To access Grid Trading, simply head over to “Strategy Trading” at the top of your trading screen and hover over it. You will see the option for “Futures Grid”.
When you click on it, you will be redirected to a new screen which will look this.
Switch to Manual in the right pane and you will be able to enter a custom price range. When you set a price range (as I have done below), then you are essentially telling the system to buy when the price goes somewhere below the mid of these two extremes, which in this case around $3250. Thus, when the initial price goes below the mid-price then the system will start purchasing the assets. But how many times will it place the buy order? That can be determined by the “Grid”. Let’s say that you put in 10 in that grid. This implies that the system will place 10 buy orders when the price of the asset is in that range.
And when the price starts going beyond the mid-range, then the system will start selling your assets. This will imply that you will be making profits on different orders within that price range.
Futures Profit Calcuator
How can I save myself from liquidation while trading futures?
You can create a Stop Limit order on Binance, which will let you control the losses on your position. This is similar to the Stop Limit orders on the spot market. If you decide to keep a spot limit at, say, $4000 for any asset then if its price goes below that, then Binance will simply close your position. This will help you save yourself from losing a lot of capital and/or getting liquidated.
Do I actually buy the coins when placing a futures order?
No, when you buy a futures contract, you are not purchasing the asset itself but buying a derivative of it. Futures is a contract that is based on the underlying asset.
What’s the best way to start trading futures on Binance?
You can use the automated Grid Trading strategy that Binance offers for its futures trading. You can specify the price range between which you want to place your buy/sell orders. This ensures that when the price of the asset falls, the system places buy orders on your behalf and when it rises it places sell orders. This helps automate the process of buying/selling futures without having to actively trade them.
Do I need to take leverage while trading futures?
You can use leverage to maximize your profits while trading futures but you don’t need to. You can even trade for the exact deposit that you have to buy the futures contract.
Binance, however, does offer you to take leverage up to 125x.
What is Funding/Countdown in Binance Futures?
What is leverage while trading futures?
Let’s say you have $5,000 in your account but you are taking 10x leverage. In this case, you can open a position that is worth $50,000. This additional cash is paid in by the broker. If your trade is successful and you are able to make a profit, then it is amplified because of leverage. However, if your trade is unsuccessful, then you stand to lose an equally amplified amount.

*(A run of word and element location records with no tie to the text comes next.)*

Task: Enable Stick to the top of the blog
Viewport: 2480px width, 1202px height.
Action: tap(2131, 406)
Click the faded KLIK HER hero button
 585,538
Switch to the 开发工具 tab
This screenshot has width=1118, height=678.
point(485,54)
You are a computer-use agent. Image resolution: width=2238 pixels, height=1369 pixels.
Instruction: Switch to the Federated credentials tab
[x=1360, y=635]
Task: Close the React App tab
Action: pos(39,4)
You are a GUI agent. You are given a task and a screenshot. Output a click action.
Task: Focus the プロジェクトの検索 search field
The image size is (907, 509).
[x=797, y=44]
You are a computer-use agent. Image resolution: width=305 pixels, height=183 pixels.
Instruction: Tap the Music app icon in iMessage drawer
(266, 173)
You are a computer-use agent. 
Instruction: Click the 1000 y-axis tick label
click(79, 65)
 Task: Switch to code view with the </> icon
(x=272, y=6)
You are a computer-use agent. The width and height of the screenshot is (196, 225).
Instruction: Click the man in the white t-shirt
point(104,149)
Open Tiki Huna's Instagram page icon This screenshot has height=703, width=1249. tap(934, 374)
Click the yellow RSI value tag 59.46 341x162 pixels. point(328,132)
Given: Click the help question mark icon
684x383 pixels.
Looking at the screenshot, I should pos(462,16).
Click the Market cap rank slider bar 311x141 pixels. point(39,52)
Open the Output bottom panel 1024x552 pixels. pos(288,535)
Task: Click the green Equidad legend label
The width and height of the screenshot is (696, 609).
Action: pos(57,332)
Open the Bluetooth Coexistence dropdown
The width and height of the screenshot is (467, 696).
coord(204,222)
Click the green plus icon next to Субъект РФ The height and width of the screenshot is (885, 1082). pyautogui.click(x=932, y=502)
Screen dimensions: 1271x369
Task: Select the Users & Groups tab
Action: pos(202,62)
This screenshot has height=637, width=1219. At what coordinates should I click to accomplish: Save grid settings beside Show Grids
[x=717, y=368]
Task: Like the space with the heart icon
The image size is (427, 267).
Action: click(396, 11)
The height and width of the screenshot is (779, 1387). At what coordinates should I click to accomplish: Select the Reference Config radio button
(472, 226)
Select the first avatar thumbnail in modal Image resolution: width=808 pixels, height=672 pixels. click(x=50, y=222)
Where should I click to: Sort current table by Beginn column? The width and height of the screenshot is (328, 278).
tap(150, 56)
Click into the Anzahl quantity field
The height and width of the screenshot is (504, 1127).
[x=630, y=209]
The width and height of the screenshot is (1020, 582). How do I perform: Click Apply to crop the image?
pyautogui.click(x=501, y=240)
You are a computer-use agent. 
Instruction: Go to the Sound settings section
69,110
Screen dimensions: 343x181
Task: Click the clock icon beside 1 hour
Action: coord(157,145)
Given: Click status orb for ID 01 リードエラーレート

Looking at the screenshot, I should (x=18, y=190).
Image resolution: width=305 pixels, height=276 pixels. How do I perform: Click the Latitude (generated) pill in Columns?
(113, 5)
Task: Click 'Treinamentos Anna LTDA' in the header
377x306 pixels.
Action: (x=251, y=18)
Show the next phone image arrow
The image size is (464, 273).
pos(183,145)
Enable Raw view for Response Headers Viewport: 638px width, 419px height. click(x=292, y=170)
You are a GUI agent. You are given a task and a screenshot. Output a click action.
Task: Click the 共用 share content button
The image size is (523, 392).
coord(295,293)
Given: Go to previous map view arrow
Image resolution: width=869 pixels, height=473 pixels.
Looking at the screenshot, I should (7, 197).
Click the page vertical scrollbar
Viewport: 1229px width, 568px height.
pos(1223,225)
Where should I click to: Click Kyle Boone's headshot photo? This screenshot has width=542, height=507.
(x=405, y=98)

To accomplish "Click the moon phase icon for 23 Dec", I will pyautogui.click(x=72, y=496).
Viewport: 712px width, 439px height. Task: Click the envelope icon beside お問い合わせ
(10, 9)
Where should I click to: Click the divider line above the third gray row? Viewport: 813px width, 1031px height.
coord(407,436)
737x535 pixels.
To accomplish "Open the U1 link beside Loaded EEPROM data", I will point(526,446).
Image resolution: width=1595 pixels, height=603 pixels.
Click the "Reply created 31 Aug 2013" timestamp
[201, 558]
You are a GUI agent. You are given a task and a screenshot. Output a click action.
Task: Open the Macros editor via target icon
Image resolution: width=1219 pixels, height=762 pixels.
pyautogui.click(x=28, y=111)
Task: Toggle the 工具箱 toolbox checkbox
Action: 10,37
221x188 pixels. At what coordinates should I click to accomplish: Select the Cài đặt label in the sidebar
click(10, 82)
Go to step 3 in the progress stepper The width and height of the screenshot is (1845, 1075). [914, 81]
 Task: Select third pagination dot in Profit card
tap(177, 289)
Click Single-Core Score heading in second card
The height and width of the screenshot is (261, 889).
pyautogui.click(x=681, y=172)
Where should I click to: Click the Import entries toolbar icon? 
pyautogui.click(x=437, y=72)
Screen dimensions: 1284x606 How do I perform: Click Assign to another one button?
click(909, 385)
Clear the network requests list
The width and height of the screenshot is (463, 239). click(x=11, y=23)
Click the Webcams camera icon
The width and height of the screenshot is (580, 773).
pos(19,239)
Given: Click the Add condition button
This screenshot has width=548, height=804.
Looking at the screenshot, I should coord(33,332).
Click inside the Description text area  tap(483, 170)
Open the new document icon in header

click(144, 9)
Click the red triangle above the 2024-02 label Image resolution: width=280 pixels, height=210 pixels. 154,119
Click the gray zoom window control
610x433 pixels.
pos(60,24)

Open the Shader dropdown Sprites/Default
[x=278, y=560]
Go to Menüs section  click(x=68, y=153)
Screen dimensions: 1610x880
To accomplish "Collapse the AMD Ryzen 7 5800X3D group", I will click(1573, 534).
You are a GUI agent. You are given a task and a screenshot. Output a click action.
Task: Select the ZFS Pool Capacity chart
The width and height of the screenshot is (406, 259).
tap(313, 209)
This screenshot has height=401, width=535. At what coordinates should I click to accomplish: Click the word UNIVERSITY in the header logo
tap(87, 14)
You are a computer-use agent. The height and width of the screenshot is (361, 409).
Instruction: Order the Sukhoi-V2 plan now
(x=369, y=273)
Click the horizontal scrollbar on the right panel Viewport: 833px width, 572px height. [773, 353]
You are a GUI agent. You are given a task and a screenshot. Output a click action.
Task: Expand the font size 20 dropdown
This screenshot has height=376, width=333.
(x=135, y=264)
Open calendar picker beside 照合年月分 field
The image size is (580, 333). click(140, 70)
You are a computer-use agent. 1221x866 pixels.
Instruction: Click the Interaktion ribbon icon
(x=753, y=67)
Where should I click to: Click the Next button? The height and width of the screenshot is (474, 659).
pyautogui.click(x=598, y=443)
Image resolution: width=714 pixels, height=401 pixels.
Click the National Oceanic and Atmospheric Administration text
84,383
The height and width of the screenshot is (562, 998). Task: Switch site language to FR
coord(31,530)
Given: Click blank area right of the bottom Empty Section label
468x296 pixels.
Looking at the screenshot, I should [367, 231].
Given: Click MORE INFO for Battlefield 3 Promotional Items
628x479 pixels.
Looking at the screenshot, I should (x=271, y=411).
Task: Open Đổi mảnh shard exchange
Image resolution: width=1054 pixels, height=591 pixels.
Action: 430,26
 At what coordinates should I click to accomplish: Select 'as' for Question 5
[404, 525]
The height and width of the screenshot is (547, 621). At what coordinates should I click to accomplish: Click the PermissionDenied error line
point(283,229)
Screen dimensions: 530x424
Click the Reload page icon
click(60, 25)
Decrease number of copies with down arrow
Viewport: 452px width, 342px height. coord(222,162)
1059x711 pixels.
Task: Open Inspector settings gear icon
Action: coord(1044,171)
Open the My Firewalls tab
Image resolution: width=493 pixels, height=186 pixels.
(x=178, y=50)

Trading futures is risky because of the complexities that it entails. You must understand derivatives to a certain extent before you start trading crypto futures. This is because the traditional knowledge will help you understand how futures trading effectively works and then figure out a winning strategy for yourself. Remember, however, that crypto is a very volatile market. Therefore, while you can make huge profits while trading futures, you can also lose a lot of money.
In addition to this, leverage can end up amplifying both your wins and losses. While Binance does offer upto 125x leverage, remember that you can end up losing an incredible amount of money if you choose to take high leverage, especially if you are just starting to trade futures. You are advised to trade the same amount of capital that you have without any leverage – at least when you are starting trading. You can then decide to take leverage as you gather more experience.